Why CSV remains dominant

  • Universally supported: almost every business tool, database, and language can import/export CSV, often with no extra libraries.
  • Works for non-technical users: people know “export/import CSV” and “open in Excel/Sheets”; many workflows, FOIA responses, and legacy systems are built around it.
  • Easy to eyeball and hand-edit for small or medium files. This is critical for debugging integrations and “one broken file” incidents.
  • For modest data sizes (MBs to low GBs), performance is usually good enough, especially when zipped.

Practical problems with CSV

  • Underspecified “family” of formats: different delimiters (,, ;, \t, |), quoting rules, header presence, encodings (UTF‑8 vs legacy), decimal separators, date formats, and null representations.
  • Real‑world files often violate RFC 4180: inconsistent quoting, wrong escaping, comments, misaligned rows, nested CSV in fields. A single robust parser for “all CSVs” is effectively impossible.
  • Locale and Excel issues: Excel changes separator based on locale, guesses types, converts IDs to numbers/dates/scientific notation, strips leading zeros, and can silently corrupt data on save. LibreOffice is often reported as more sane.
  • Encoding and schema are out‑of‑band; consumers must guess types and formats, leading to subtle bugs.

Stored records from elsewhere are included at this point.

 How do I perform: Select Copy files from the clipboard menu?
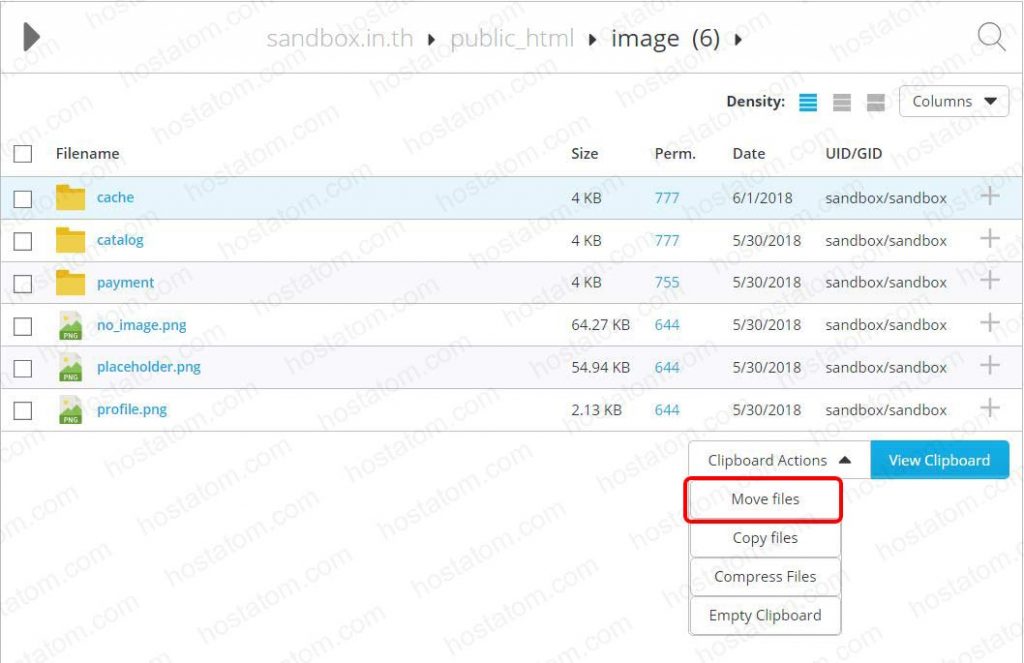point(764,538)
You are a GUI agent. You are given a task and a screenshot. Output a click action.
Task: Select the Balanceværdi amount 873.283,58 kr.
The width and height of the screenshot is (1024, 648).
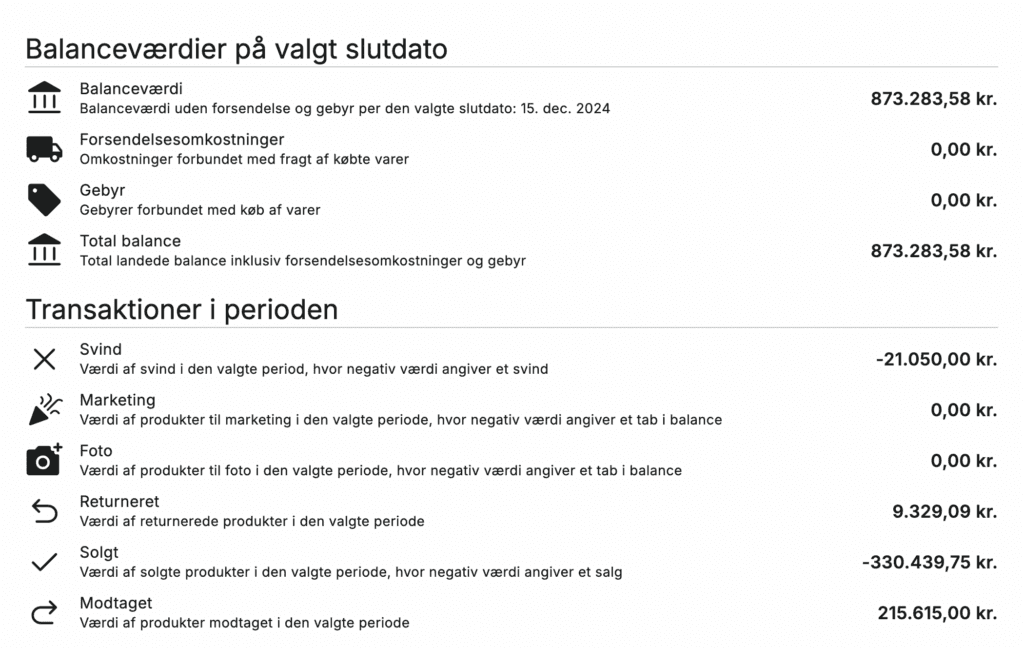(x=934, y=99)
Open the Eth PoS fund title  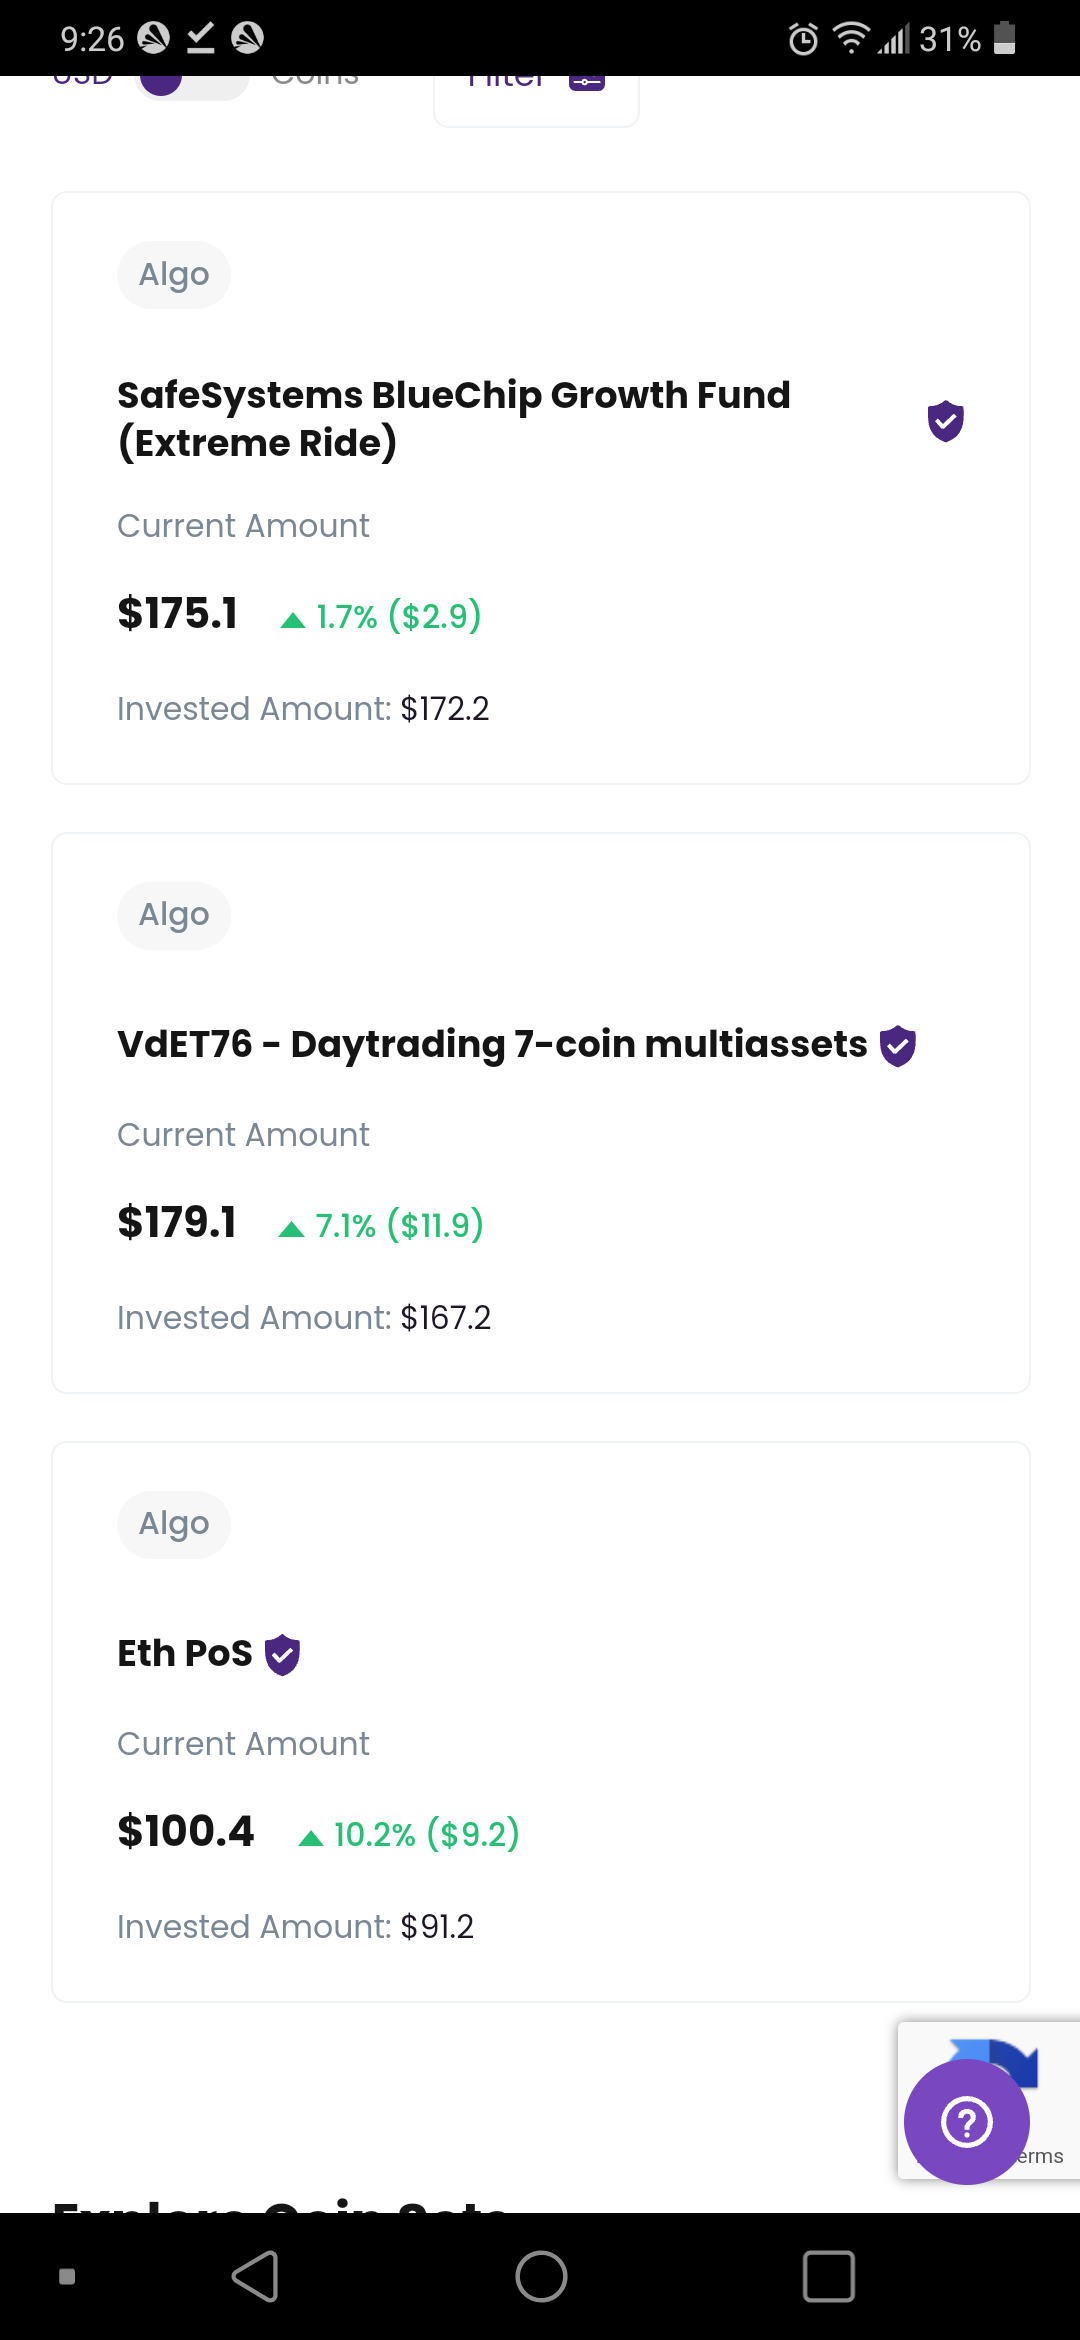point(185,1653)
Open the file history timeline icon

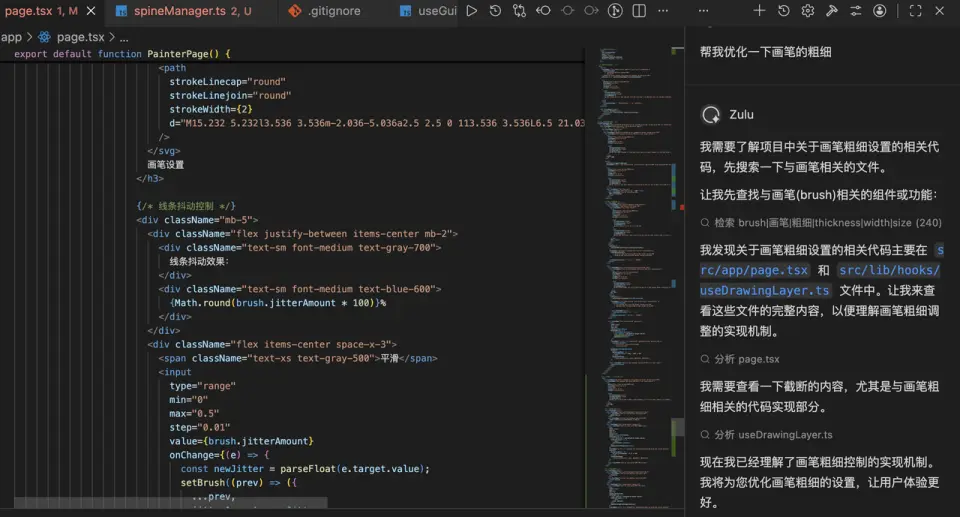click(496, 11)
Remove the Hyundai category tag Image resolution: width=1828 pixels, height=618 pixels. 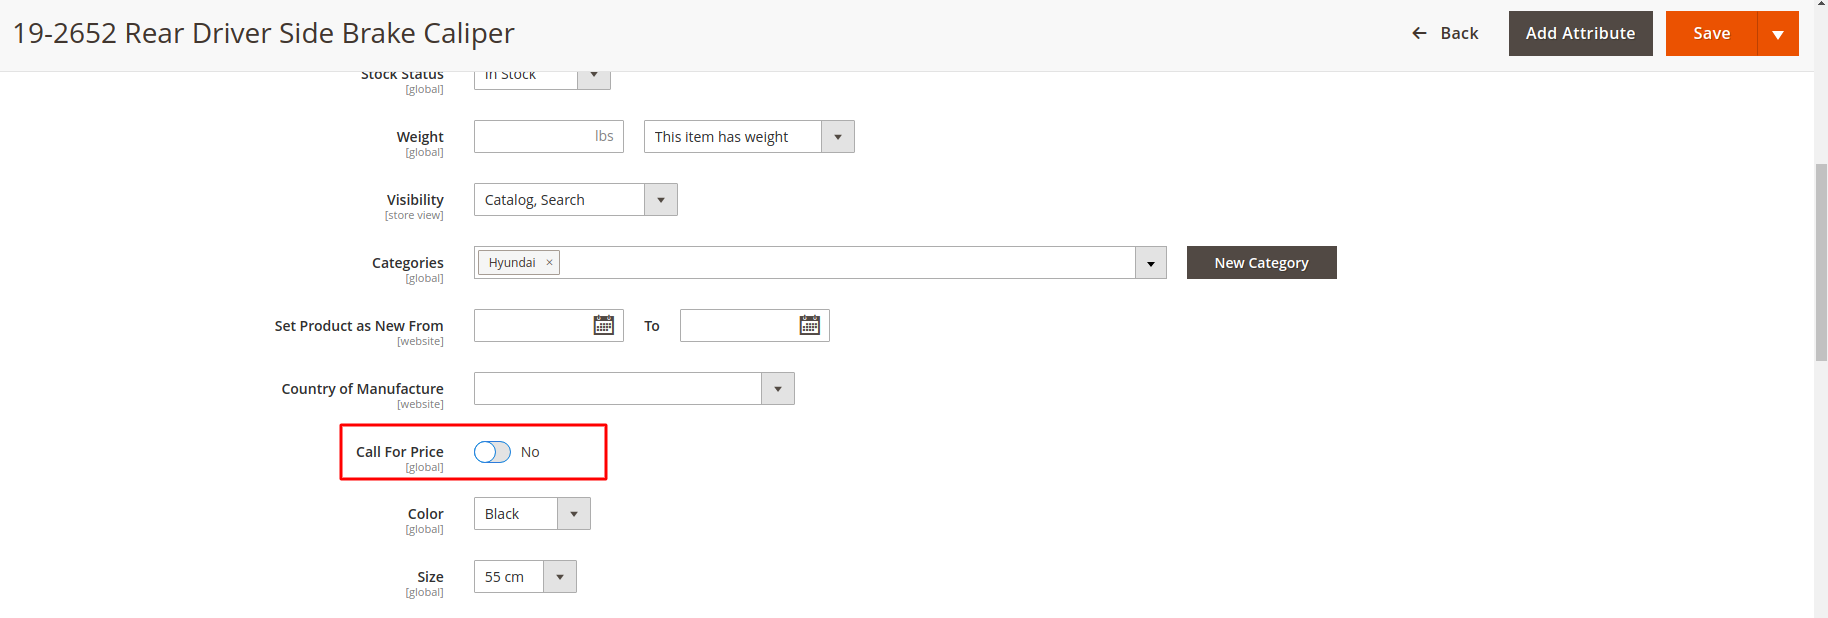click(x=549, y=263)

Debate over “human readable”

  • Pro: Human readability is seen as a major virtue. You can inspect, diff, and surgically fix data without code. CSV is considered durable and future‑proof.
  • Con: Human readability encourages ad‑hoc, buggy producers (“just join with commas”), making interoperability worse. Some argue binary + good tools beats text + misuse.

Parquet and other alternatives

  • Parquet praised for data pipelines: columnar, typed, schema‑aware, efficient for large datasets and partial reads; compresses well (comparable to csv.gz).
  • Criticisms: more complex spec, spotty or painful library support in some languages/environments, version quirks, not directly usable in Excel, and not ideal for row‑streaming use cases.
  • Other suggested formats: SQLite files, Arrow, Avro, Protobuf/Cap’n Proto, JSON/NDJSON, TSV, XML with schema, CSVY (CSV + YAML metadata), and “Unicode/ASCII separated values” using dedicated delimiter characters.

When CSV is appropriate vs not

  • Widely agreed:
    • Keep CSV (or XLSX) for external stakeholders and ad‑hoc analysis in spreadsheets.
    • Consider Parquet/SQLite/Arrow/etc. for internal, large, or performance‑sensitive pipelines where you control both ends.
  • Core tension: CSV is technically fragile but socially entrenched. Many see replacing it at scale as unrealistic; others argue we should at least stop using it as the default for “serious” system‑to‑system integration.